The weeks leading up to Chinese New Year was a busy one with much activity in the kitchen in anticipation of guests dropping in over a period of the two weeks that Chinese New Year was observed. Soft carbonated drinks in glass bottles would be ordered and these came in long wooden crates. Special cakes and cookies were baked by my father and these were decorated by my siblings and me. Rose water syrup, a legacy of the South Asian and Arab influence in Southeast Asia were made to be diluted with iced water and served to young guests. Firm jellies made from agar agar (a type of seaweed), rock sugar and rose water, were poured into ceramic molds and chilled in the fridge to be served in slices, and of course pineapple tarts.
These tarts were quite a production that involved everyone in the family. The pineapples were bought and prepared by removing the skin and core, then grated and cooked in a wok with sugar and whole spices to make a jam. The pastry was prepared by my father and instead of the butter that you will find in the recipe below, lard was used. This in itself was a production, for lard was not available in the convenient ready-made form in a box. Cuts of pork fat had to be purchased and rendered and chilled before you could even start making the pastry. Scales were brought out of storage as Singapore was a former British colony and one of its culinary legacy was the use of weights rather than measures in baking. Instead of a round pastry cutter, we used a sherry glass to cut out the rounds of pastry. Upon this round was placed a dollop of pineapple jam and then a strip of pastry was laid around it which was then crimped with metal crimpers in a decorative fashion. Several thin strips of pastry were then laid cross-wise over the jam to be crowned by a small bead of pastry on top. The final act before these went into the over was to brush them with a beaten egg to create a lustrous glaze. Each tart took an inordinate amount of time to make, but as it was a household of eight children, child labour was not an issue and the rewards were scrumptious! Nowadays, one can use molds to create the same effect, but of course, it’s not the same bespoke look.
The recipe below is an adaptation of what was produced in our home, but nonetheless, it will be delicious.
--Philip C.
Ingredients Crust:
·         2 cups all-purpose flour
·         1 ½ teaspoons baking powder
·         ½ teaspoon salt
·         1 stick + ¼ stick of salted butter
·         1 beaten egg
·         2 tablespoons ice water, more if necessary to bind the dough.
Ingredients Filling:
·         2 cups grated fresh pineapples, skin and core removed.
·         1 ½ cups sugar
·         4 whole cloves
·         1 tablespoon lemon juice
·         Inch stick cinnamon and half star anise (optional)

################

> _Instructions to follow_
Reproduce the section of the pineapple tart text above that opens with the words "The recipe below is" and closes after the words "and core removed.".

> _Extracted material_
################

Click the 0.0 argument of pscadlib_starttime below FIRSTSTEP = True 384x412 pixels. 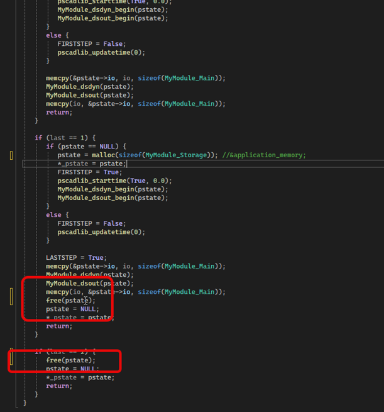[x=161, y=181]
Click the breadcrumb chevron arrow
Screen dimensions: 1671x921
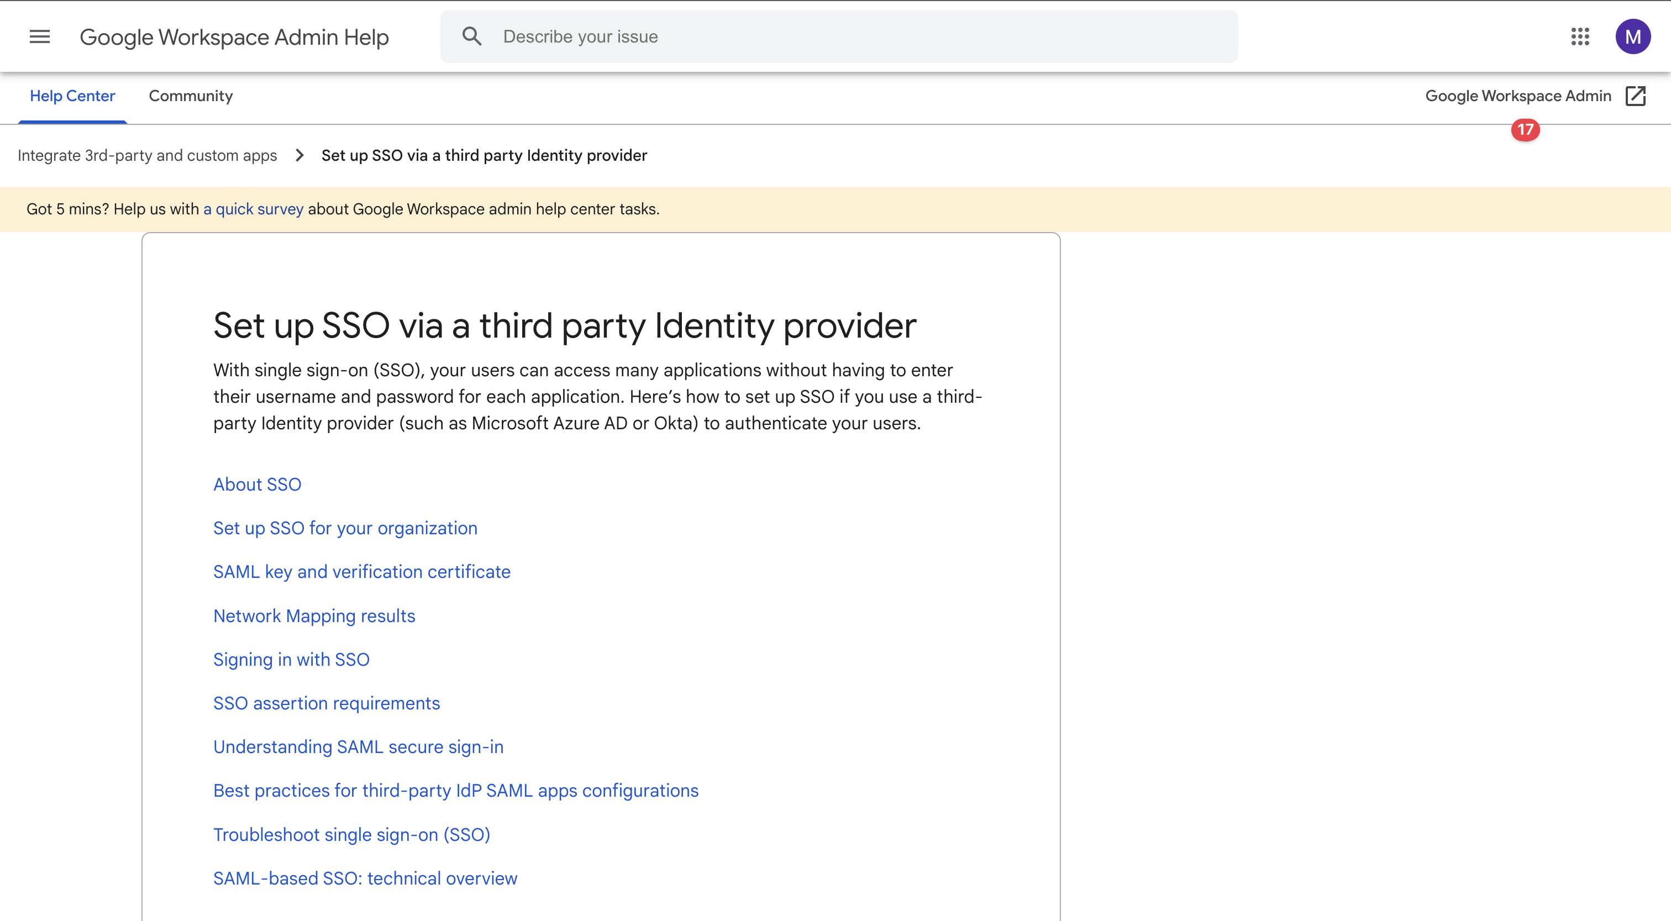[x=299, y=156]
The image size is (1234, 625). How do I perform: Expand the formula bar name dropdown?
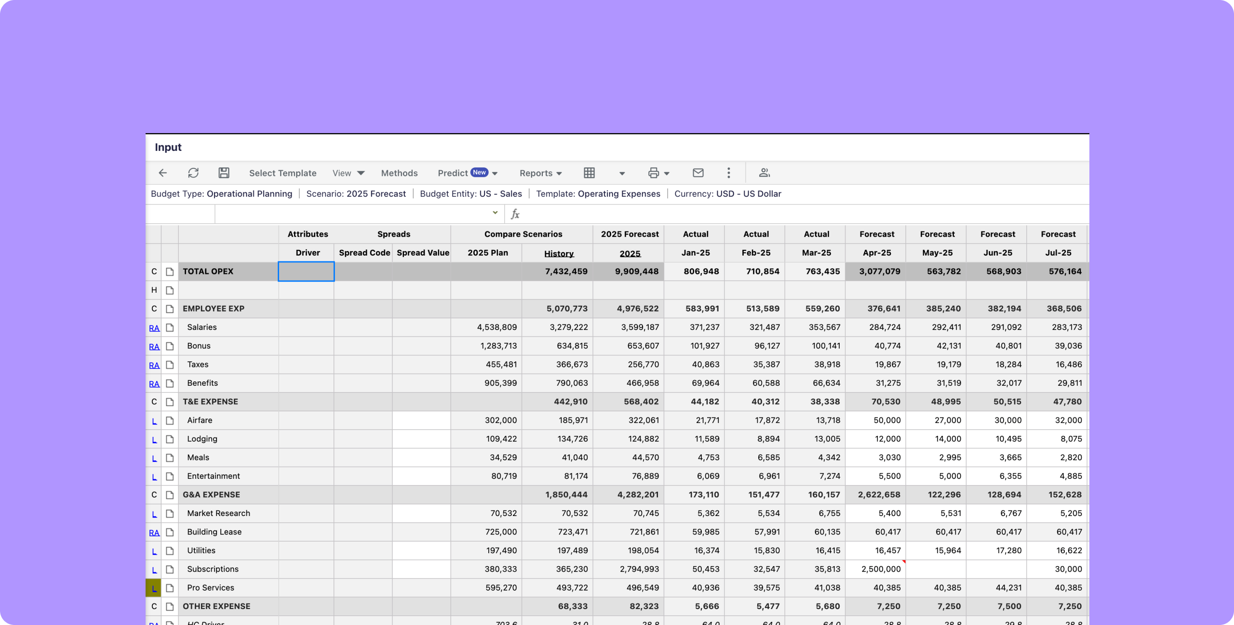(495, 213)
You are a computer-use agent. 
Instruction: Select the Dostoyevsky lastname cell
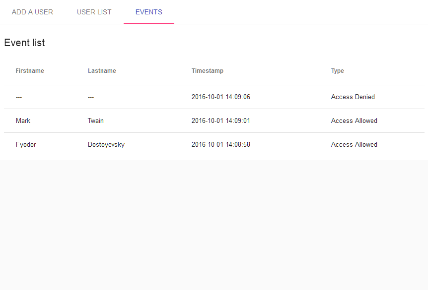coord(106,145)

################

> _Response to this exercise_
The recipe below is an adaptation of what was produced in our home, but nonetheless, it will be delicious.
--Philip C.
Ingredients Crust:
·         2 cups all-purpose flour
·         1 ½ teaspoons baking powder
·         ½ teaspoon salt
·         1 stick + ¼ stick of salted butter
·         1 beaten egg
·         2 tablespoons ice water, more if necessary to bind the dough.
Ingredients Filling:
·         2 cups grated fresh pineapples, skin and core removed.